- **Task prompt**
Restate all entries word for word, minus pictures.

- **Extracted data**
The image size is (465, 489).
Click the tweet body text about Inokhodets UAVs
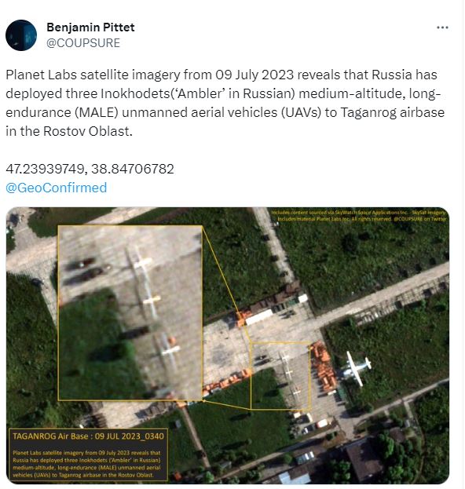click(225, 103)
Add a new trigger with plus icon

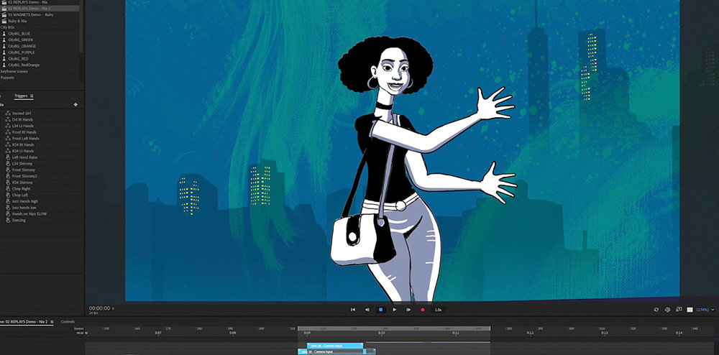tap(75, 104)
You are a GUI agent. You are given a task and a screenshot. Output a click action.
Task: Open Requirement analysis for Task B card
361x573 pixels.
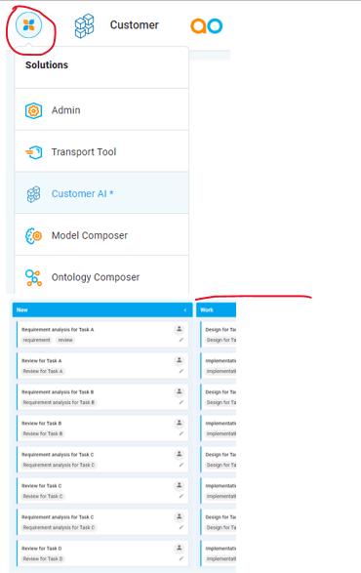(103, 397)
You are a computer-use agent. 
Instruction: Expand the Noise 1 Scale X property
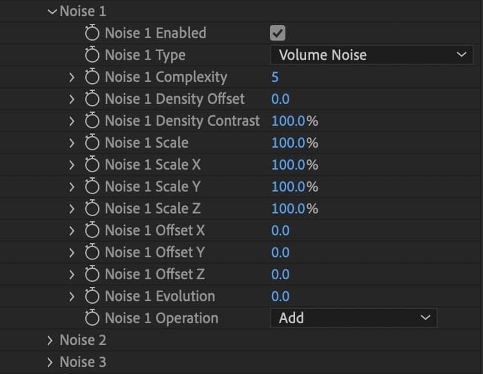coord(72,164)
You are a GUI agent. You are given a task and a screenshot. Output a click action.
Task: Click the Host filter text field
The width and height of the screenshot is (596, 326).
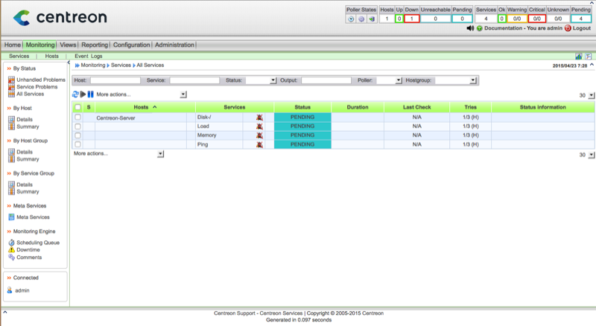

- **Completed task**
The image size is (465, 489).
Click the tweet body text about Inokhodets UAVs
click(225, 103)
Add a new trigger with plus icon

tap(75, 104)
You are a GUI agent. You are given a task and a screenshot. Output a click action.
Task: Open Requirement analysis for Task B card
361x573 pixels.
(103, 397)
You are a computer-use agent. 
Instruction: Expand the Noise 1 Scale X property
coord(72,164)
You are a GUI agent. You are given a task and a screenshot. Output a click action.
Task: Click the Host filter text field
The width and height of the screenshot is (596, 326).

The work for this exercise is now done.